* _Exercises to complete_:
1. In the passage on flood-damaged crops, how much rain fell in each of August, September and October of 1977?
2. Reproduce the lines of the source records verbatim, starting with the line that contains "Click the green İYİ KALİTE status indicator" and continuing through the end of the records, both ends included.

* _Source extract_:
☆ ☆ ☆ ☆ ☆ ☆ ☆
Kilcer asked rhetorically again: Where does ash come from? His first thought was from the farms that suffered flooding. Hinting back to my opening paragraphs, he stated that Vermont had lots of experience with this when Hurricane Irene slammed them.

Quoting Kilcer again: “They tried making silage with various inoculants, or just ensiling. One of the workers in the area said the silage went in and came out smelling like sewage. The cows crashed and some died. Flooded haylage needs to be chopped down on the field and new growth allowed to emerge. There is no way of saving it. Corn silage is more deceptive. It can look fine from the road, but the bottom 1/4, 1/2 or 3/4 may have been flooded. Each leaf axis has a pocket of soil, mostly clays, that will not be removed by rain. If the chopper can’t cut above the flood line, then mow it back on the ground.”

My own first contact with flood-damaged corn occurred during what would be my final year as a field crops Extension agent in Otsego County. Most of the rain was due to hurricane fringe. But August, September and October (1977) each received 10 inches. Everywhere that corn was grown on the Susquehanna Basin flood plain, field losses were staggering. Quality was a serious problem, if the growers could keep knives sharp. Machinery dealers (there were a lot more of them back then) couldn’t keep chopper cut bars in stock.
☆ ☆ ☆ ☆ ☆ ☆ ☆
[Source records]
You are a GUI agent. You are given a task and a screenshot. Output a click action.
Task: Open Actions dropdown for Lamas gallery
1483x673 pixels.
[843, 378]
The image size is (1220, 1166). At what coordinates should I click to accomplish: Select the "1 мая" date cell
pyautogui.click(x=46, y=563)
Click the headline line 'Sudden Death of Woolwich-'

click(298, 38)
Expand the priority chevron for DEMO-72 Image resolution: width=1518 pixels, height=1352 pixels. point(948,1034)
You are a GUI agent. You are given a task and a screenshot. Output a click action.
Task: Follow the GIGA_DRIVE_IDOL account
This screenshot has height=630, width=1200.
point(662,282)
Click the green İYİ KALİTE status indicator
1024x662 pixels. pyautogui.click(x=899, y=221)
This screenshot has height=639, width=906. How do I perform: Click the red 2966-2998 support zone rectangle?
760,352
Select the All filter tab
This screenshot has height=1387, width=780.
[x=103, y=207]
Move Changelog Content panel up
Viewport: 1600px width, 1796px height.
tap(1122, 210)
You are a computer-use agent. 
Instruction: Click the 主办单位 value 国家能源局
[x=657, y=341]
☆ ☆ ☆ ☆ ☆ ☆ ☆
* _Solutions by task_:
1. Each of those months received 10 inches of rain.

2.
Click the green İYİ KALİTE status indicator
1024x662 pixels. pyautogui.click(x=899, y=221)
This screenshot has height=639, width=906. How do I perform: Click the red 2966-2998 support zone rectangle?
760,352
Select the All filter tab
This screenshot has height=1387, width=780.
[x=103, y=207]
Move Changelog Content panel up
Viewport: 1600px width, 1796px height.
tap(1122, 210)
You are a computer-use agent. 
Instruction: Click the 主办单位 value 国家能源局
[x=657, y=341]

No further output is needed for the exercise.